Problem requirements – Copy exactly, please, each line of the data below until the line that contains "Given: Click the mass cell with value 25.0" has been copied, beginning at the top.

[Dataset entries]

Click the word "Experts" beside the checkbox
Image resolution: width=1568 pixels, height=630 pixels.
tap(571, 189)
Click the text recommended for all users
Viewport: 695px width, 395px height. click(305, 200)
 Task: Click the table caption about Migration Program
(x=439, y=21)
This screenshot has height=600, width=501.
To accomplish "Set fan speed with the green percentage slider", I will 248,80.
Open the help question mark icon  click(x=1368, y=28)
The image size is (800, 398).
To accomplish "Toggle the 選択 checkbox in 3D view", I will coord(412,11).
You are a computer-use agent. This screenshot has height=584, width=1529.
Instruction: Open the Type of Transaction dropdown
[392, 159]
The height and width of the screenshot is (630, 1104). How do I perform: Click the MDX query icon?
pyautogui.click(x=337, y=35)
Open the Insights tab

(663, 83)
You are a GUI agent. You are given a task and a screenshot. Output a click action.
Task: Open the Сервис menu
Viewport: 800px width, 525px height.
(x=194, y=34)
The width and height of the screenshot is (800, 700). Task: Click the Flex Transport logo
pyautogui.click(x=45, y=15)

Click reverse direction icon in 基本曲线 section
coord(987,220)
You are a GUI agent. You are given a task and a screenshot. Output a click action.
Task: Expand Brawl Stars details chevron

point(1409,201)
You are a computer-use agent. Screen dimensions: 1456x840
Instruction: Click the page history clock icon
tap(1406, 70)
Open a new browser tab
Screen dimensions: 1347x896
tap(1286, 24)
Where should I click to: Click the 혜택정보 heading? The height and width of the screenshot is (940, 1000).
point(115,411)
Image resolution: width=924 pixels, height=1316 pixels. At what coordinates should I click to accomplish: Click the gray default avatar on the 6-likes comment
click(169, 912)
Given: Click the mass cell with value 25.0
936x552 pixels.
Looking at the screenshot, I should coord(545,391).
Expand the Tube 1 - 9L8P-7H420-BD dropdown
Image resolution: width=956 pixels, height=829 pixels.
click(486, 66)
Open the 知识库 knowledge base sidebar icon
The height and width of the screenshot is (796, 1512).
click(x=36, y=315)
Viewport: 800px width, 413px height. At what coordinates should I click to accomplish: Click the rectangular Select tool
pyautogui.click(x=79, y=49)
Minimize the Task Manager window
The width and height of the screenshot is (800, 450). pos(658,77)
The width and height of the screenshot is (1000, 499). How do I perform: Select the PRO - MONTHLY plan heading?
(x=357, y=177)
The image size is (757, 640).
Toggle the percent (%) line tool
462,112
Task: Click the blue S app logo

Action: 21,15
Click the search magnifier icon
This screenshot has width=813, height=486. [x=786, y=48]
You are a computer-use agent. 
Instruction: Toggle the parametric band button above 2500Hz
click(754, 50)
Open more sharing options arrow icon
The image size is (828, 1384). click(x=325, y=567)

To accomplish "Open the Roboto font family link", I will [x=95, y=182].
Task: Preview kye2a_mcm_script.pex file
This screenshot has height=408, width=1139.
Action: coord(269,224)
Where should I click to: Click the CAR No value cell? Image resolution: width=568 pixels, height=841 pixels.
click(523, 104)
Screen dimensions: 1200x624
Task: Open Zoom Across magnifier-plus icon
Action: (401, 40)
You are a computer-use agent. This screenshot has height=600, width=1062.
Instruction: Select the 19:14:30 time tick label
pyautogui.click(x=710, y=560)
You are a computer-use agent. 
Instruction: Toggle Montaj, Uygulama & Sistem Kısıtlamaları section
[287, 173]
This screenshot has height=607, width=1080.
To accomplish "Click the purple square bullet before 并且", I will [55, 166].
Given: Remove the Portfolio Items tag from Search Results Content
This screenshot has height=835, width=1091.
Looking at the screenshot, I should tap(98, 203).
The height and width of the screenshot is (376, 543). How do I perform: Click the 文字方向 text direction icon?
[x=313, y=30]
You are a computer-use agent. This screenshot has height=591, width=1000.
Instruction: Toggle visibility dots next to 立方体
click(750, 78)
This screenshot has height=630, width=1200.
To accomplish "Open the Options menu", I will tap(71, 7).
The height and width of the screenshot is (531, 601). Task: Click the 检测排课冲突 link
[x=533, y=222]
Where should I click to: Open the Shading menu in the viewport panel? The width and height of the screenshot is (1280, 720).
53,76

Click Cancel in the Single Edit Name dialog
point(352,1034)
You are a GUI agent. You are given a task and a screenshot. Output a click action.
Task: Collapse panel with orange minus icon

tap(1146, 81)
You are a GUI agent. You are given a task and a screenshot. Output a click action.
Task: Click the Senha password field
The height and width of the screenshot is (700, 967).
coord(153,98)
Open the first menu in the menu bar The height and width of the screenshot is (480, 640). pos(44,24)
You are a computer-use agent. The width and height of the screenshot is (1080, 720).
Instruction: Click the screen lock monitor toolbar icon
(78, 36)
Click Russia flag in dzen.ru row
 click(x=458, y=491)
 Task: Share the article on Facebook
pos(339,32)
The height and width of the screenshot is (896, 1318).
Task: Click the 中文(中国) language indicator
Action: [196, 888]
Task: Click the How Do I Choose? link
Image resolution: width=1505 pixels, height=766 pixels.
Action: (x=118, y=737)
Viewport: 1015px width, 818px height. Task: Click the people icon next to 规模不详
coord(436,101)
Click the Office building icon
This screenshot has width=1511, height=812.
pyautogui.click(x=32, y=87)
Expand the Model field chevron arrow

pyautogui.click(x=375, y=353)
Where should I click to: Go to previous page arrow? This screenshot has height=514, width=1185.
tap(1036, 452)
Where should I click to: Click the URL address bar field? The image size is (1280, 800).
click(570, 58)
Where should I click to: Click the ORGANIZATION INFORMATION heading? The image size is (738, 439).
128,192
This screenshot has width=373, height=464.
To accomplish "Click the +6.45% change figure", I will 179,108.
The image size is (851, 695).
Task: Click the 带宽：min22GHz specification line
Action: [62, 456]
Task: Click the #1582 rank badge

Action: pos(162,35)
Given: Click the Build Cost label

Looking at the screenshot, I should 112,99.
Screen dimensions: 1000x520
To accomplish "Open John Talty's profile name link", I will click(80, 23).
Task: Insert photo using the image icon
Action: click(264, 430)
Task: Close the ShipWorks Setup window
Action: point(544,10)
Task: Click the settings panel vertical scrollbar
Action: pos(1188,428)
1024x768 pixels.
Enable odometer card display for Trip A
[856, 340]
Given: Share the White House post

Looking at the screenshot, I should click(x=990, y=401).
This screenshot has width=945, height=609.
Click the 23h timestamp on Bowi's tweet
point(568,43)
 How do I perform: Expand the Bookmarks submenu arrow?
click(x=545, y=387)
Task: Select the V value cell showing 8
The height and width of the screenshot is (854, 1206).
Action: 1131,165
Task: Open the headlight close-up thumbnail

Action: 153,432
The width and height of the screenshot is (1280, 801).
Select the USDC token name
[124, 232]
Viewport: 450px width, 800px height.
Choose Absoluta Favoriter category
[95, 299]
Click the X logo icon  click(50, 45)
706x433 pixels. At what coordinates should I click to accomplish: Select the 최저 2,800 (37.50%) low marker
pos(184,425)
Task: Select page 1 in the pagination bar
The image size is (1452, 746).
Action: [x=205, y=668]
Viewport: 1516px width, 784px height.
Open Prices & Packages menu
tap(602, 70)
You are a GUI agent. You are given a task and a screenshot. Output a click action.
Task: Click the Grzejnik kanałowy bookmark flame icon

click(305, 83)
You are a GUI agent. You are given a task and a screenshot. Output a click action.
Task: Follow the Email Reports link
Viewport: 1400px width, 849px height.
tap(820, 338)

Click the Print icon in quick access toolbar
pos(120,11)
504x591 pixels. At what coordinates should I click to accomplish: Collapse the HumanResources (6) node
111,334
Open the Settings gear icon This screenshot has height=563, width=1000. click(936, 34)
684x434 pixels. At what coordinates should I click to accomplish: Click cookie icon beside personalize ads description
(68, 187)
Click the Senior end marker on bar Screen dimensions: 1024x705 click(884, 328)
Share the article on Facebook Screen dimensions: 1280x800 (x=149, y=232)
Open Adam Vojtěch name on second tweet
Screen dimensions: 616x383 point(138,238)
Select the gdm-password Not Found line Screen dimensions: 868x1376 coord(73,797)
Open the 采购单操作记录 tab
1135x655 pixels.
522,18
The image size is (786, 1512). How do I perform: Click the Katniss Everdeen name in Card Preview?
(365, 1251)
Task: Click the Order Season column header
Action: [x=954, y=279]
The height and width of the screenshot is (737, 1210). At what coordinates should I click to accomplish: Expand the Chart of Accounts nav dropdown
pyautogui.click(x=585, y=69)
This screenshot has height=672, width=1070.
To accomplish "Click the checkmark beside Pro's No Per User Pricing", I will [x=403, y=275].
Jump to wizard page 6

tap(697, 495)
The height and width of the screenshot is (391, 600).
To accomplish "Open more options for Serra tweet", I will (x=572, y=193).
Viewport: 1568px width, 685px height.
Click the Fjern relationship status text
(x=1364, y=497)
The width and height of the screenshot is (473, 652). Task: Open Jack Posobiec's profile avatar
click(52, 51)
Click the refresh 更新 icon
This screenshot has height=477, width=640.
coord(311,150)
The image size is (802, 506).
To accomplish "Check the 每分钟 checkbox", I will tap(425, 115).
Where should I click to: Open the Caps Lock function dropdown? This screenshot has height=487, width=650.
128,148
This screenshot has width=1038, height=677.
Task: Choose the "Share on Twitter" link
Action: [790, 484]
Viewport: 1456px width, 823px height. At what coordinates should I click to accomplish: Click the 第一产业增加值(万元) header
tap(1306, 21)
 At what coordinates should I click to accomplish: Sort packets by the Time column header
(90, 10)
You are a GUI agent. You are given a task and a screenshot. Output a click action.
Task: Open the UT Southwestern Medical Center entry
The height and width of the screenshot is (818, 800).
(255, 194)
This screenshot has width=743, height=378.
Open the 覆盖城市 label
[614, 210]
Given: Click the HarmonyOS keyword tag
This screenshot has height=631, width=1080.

Answer space –
Click the word "Experts" beside the checkbox
Image resolution: width=1568 pixels, height=630 pixels.
tap(571, 189)
Click the text recommended for all users
Viewport: 695px width, 395px height. click(305, 200)
 Task: Click the table caption about Migration Program
(x=439, y=21)
This screenshot has height=600, width=501.
To accomplish "Set fan speed with the green percentage slider", I will 248,80.
Open the help question mark icon  click(x=1368, y=28)
The image size is (800, 398).
To accomplish "Toggle the 選択 checkbox in 3D view", I will coord(412,11).
You are a computer-use agent. This screenshot has height=584, width=1529.
Instruction: Open the Type of Transaction dropdown
[392, 159]
The height and width of the screenshot is (630, 1104). How do I perform: Click the MDX query icon?
pyautogui.click(x=337, y=35)
Open the Insights tab

(663, 83)
You are a GUI agent. You are given a task and a screenshot. Output a click action.
Task: Open the Сервис menu
Viewport: 800px width, 525px height.
(x=194, y=34)
The width and height of the screenshot is (800, 700). Task: Click the Flex Transport logo
pyautogui.click(x=45, y=15)

Click reverse direction icon in 基本曲线 section
coord(987,220)
You are a GUI agent. You are given a task and a screenshot. Output a click action.
Task: Expand Brawl Stars details chevron

point(1409,201)
You are a computer-use agent. Screen dimensions: 1456x840
Instruction: Click the page history clock icon
tap(1406, 70)
Open a new browser tab
Screen dimensions: 1347x896
tap(1286, 24)
Where should I click to: Click the 혜택정보 heading? The height and width of the screenshot is (940, 1000).
point(115,411)
Image resolution: width=924 pixels, height=1316 pixels. At what coordinates should I click to accomplish: Click the gray default avatar on the 6-likes comment
click(169, 912)
Given: Click the mass cell with value 25.0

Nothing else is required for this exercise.